China on Wednesday announced a series of measures rolling back some of its most draconian anti-COVID-19 restrictions. People who test positive for the virus will be able to isolate at home rather than in overcrowded and unsanitary field hospitals, and schools where there have been no outbreaks must return to in-class teaching, according to the National Health Commission.

The Hang Seng index
HK:HSI
in Hong Kong fell 3.2%, while the CSI 300
XX:000300
dropped 0.2%, suggesting investors had already discounted Beijing’s more relaxed COVID stance.

However, long time bull Tom Lee, head of research at Fundstrat, reckons equities will benefit in coming weeks as investors start to get greater clarity on when the Fed may stop tightening policy.

“We don’t think the end of the inflation war in 2022 is the Fed cutting rates. It is when Fed and markets see sufficient progress in inflation to remove the upside risks to higher rates. We think this could happen as early as the November CPI report. This will be released on 12/13,” Lee wrote in a note.

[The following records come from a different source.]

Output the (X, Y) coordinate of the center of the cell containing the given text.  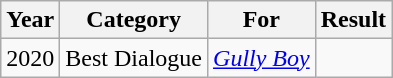
Best Dialogue (134, 58)
Category (134, 20)
2020 (30, 58)
Gully Boy (262, 58)
For (262, 20)
Result (353, 20)
Year (30, 20)
Capture the cell that displays the provided text and extract its (X, Y) central coordinate. 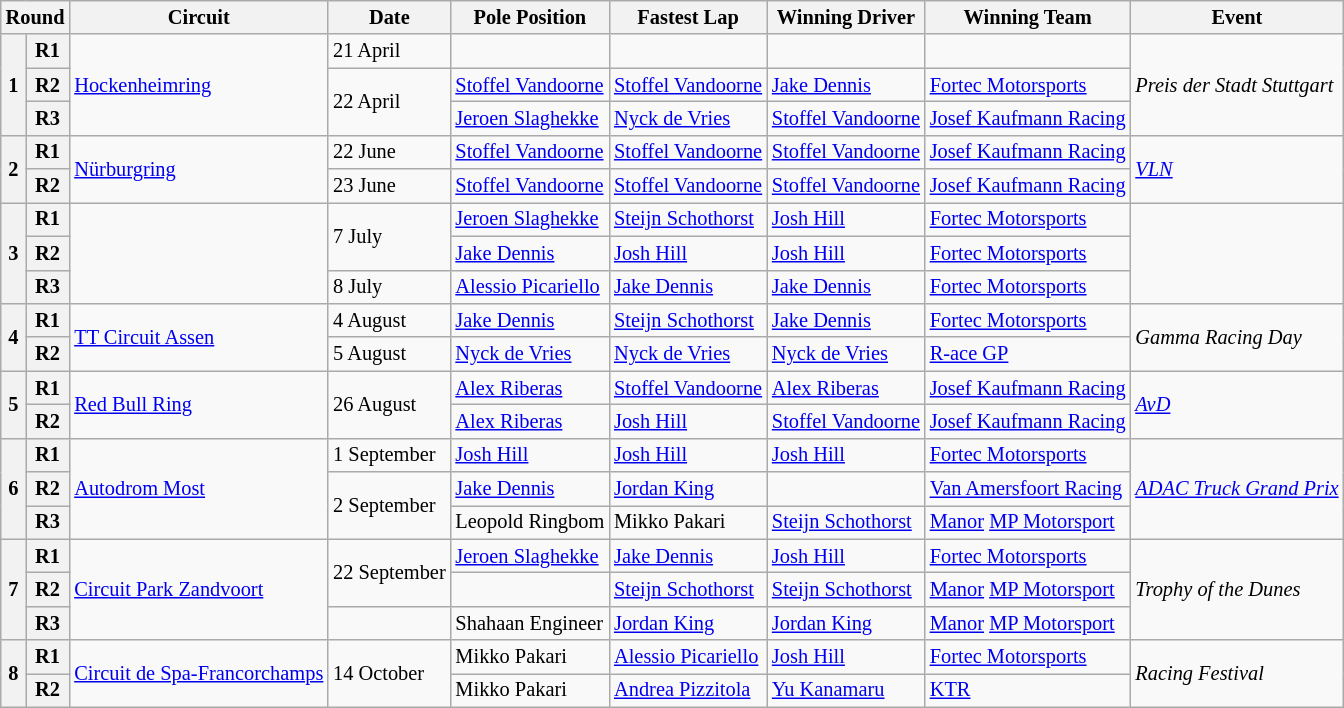
Shahaan Engineer (530, 623)
22 September (389, 572)
7 (14, 590)
2 September (389, 506)
8 (14, 674)
23 June (389, 186)
Yu Kanamaru (846, 690)
Winning Driver (846, 17)
Red Bull Ring (198, 404)
Preis der Stadt Stuttgart (1236, 84)
Date (389, 17)
Circuit (198, 17)
22 June (389, 152)
4 (14, 336)
2 (14, 168)
1 September (389, 455)
3 (14, 252)
8 July (389, 287)
Andrea Pizzitola (688, 690)
AvD (1236, 404)
Trophy of the Dunes (1236, 590)
Event (1236, 17)
KTR (1028, 690)
Van Amersfoort Racing (1028, 489)
Circuit de Spa-Francorchamps (198, 674)
Winning Team (1028, 17)
ADAC Truck Grand Prix (1236, 488)
Nürburgring (198, 168)
1 (14, 84)
22 April (389, 102)
Round (36, 17)
Circuit Park Zandvoort (198, 590)
Pole Position (530, 17)
6 (14, 488)
Racing Festival (1236, 674)
Autodrom Most (198, 488)
Hockenheimring (198, 84)
4 August (389, 320)
5 (14, 404)
14 October (389, 674)
5 August (389, 354)
21 April (389, 51)
Fastest Lap (688, 17)
Gamma Racing Day (1236, 336)
Leopold Ringbom (530, 522)
VLN (1236, 168)
R-ace GP (1028, 354)
TT Circuit Assen (198, 336)
26 August (389, 404)
7 July (389, 236)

“And if November CPI is soft, we think this will support a strong year-end rally. Admittedly, a 10% move between now and [year end] seems a stretch given the S&P 500 is around 4,000 but… the broader point is we see stocks having positive skew given the cautious positioning of investors and the possibility of very favorable incoming inflation reports,” Lee added.

On the U.S. economic front, nonfarm productivity, which measures hourly output change per worker, rose at a 0.8% annualized rate last quarter, the Labor Department said on Wednesday. Unit labor costs, the price of labor per single unit of output, climbed by a smaller 2.4% annual pace in the third quarter, compared to the preliminary 3.5% increase.